The drugs available are not curative, but there are some that will provide at least temporary relief for the COPD-afflicted horse. Some of the drugs available are bronchodilators, which, true to their name, dilate the bronchial passages so that more air can flow into and out of the lungs. There also are mucolytic drugs (those that dissolve mucus) that can be helpful.
Corticosteroids, such as prednisone and dexamethasone, can be used to provide at least temporary relief.
An abstract in the British Veterinary Journal, printed in September 1997, reported on the use of ipratropium bromide, a bronchodilator, in treating horses with COPD. Involved in the research were five healthy horses and six which were suffering from COPD. The bronchodilator was administered in powder form with an adapted face mask. Pulmonary function tests were recorded before inhalation and 15 and 60 minutes after inhalation.

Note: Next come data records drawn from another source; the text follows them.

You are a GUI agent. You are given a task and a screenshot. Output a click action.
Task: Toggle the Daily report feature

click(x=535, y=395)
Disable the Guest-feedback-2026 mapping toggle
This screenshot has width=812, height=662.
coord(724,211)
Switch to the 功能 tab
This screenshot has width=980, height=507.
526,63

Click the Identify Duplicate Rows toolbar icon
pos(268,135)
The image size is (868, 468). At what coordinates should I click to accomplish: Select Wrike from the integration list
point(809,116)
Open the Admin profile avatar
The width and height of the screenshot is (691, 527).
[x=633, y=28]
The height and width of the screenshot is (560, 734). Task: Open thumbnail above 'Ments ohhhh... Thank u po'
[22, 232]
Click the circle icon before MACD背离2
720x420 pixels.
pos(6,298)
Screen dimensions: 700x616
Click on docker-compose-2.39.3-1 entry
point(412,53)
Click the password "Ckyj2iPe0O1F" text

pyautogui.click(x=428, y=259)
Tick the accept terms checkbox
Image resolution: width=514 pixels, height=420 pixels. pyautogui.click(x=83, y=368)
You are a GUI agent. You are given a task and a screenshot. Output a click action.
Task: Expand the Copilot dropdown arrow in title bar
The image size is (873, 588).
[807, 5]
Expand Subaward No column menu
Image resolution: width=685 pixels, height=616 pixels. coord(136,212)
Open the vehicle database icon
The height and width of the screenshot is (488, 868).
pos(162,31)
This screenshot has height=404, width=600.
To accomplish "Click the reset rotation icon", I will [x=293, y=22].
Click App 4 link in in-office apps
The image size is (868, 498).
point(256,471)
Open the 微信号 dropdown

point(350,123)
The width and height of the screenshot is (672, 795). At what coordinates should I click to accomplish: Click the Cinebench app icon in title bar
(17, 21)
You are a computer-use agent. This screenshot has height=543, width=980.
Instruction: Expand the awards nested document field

To induce airway obstruction in the six COPD horses, the animals were bedded down on straw and fed hay before the tests.
In the healthy horses, administration of the bronchodilator produced no effects on either respiration rate or tidal volume. However, there were changes in the afflicted horses.
According to the abstract, the horses were administered three different dosages of the medication. One dosage was 600 grams, another 1,200, and a third 2,400. The researchers reported that when the medication was administered at the 1,200-gram level, the COPD-afflicted horses showed positive responses in breathing at both the 15-minute and one-hour testing levels. Doubling the dosage produced additional positive effects, they reported, but they were not significant.
The research points out that there are effective medications on the market to facilitate temporary relief of COPD. However, it must be re-emphasized that there are no medications that can cure this disease.
In the most severe, chronic cases, there can be permanent structural changes in the alveolar wall and interstitial tissues.
COPD is definitely a case where an ounce of prevention is worth a pound of cure. Keeping the horses in a clean environment and feeding only green, dust- and mold-free hay can help prevent the disease from occurring.